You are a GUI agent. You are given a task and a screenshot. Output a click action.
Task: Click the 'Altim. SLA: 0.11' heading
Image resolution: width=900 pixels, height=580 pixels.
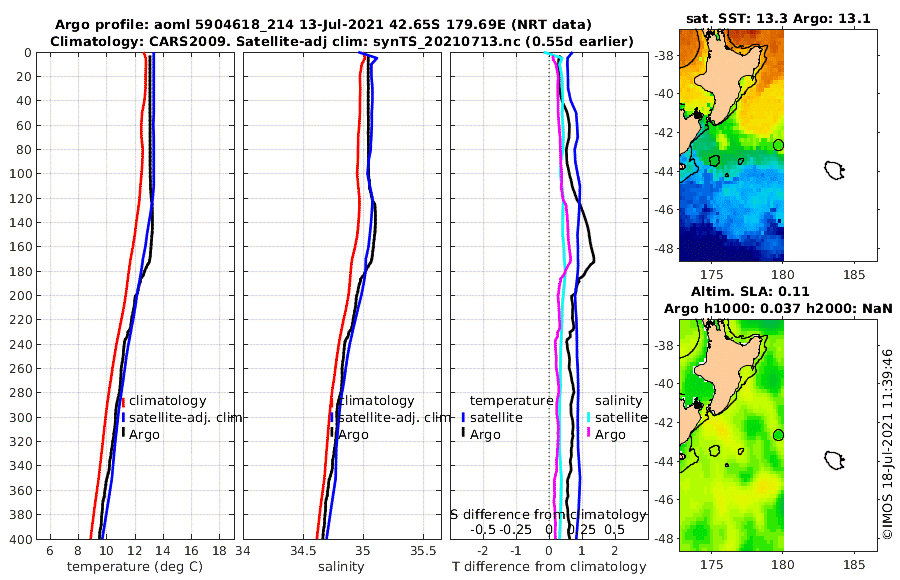[750, 291]
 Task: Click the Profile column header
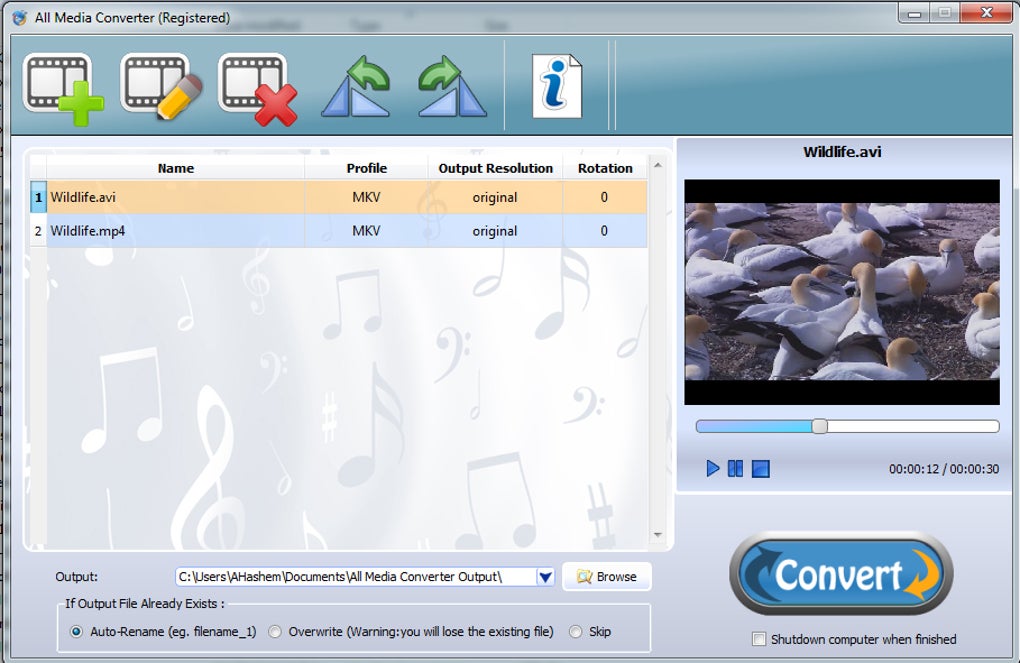coord(366,169)
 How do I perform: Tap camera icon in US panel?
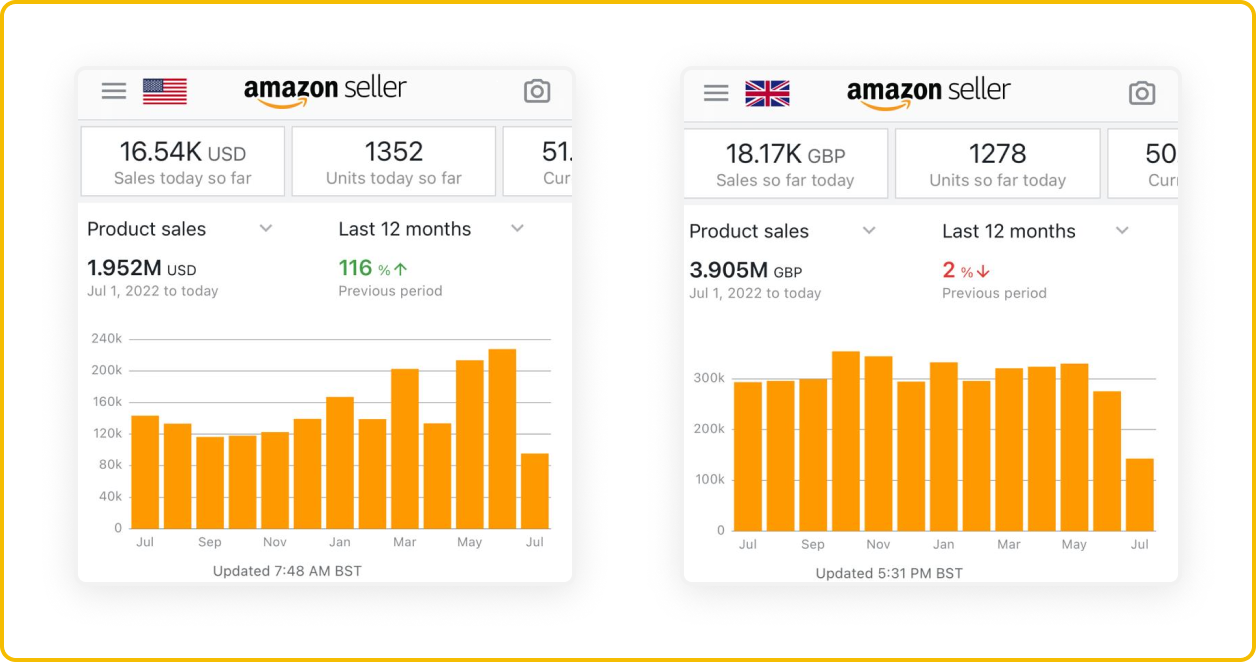(537, 91)
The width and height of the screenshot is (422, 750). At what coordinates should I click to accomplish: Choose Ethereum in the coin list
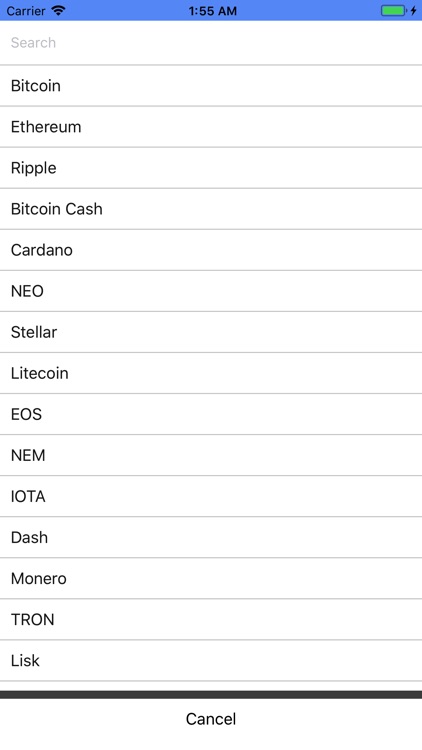[x=211, y=127]
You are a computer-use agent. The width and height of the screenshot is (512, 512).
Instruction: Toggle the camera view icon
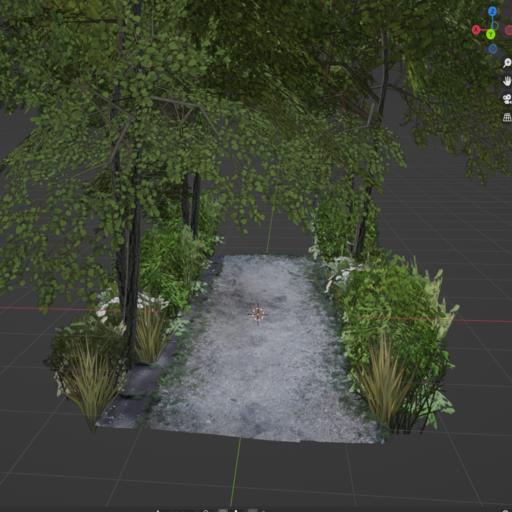pyautogui.click(x=507, y=99)
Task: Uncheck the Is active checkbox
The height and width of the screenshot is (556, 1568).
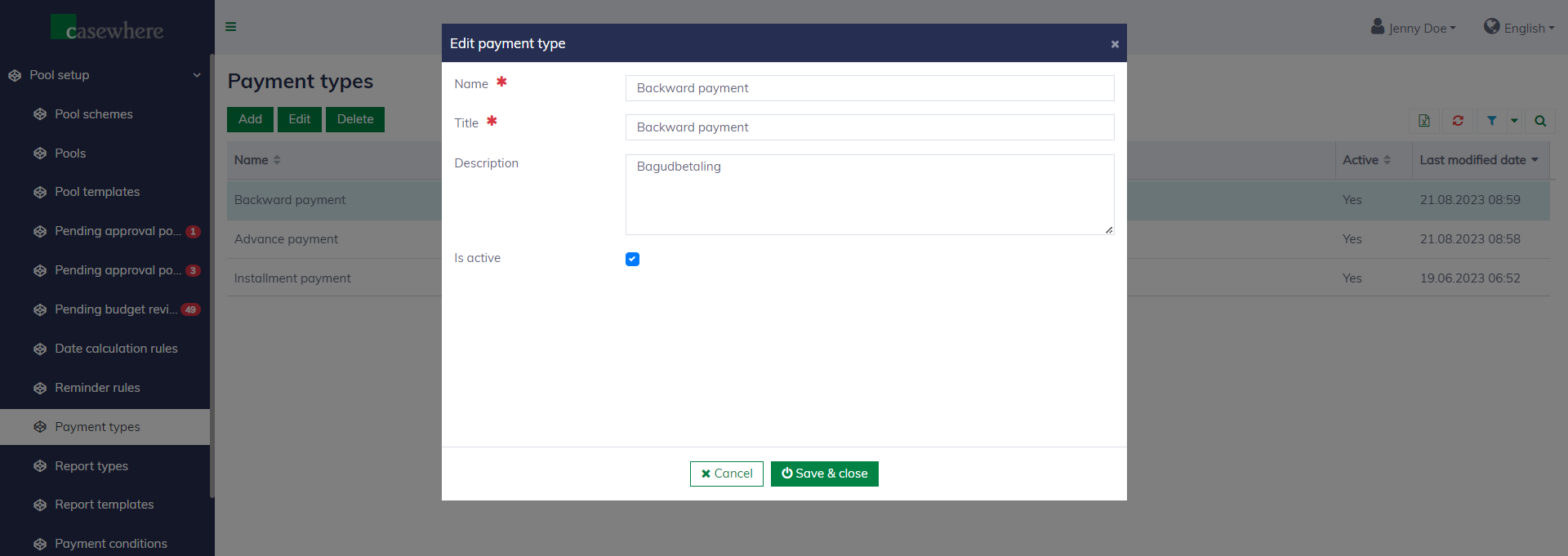Action: [632, 259]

-- -- --

— TASK BRIEF —
Output exactly and only the lines from the line containing "Instruction: Toggle the camera view icon" to the end of the entries, both included, and omit every picture.

— WRITTEN RESPONSE —
Instruction: Toggle the camera view icon
pyautogui.click(x=507, y=99)
Task: Uncheck the Is active checkbox
The height and width of the screenshot is (556, 1568).
Action: [632, 259]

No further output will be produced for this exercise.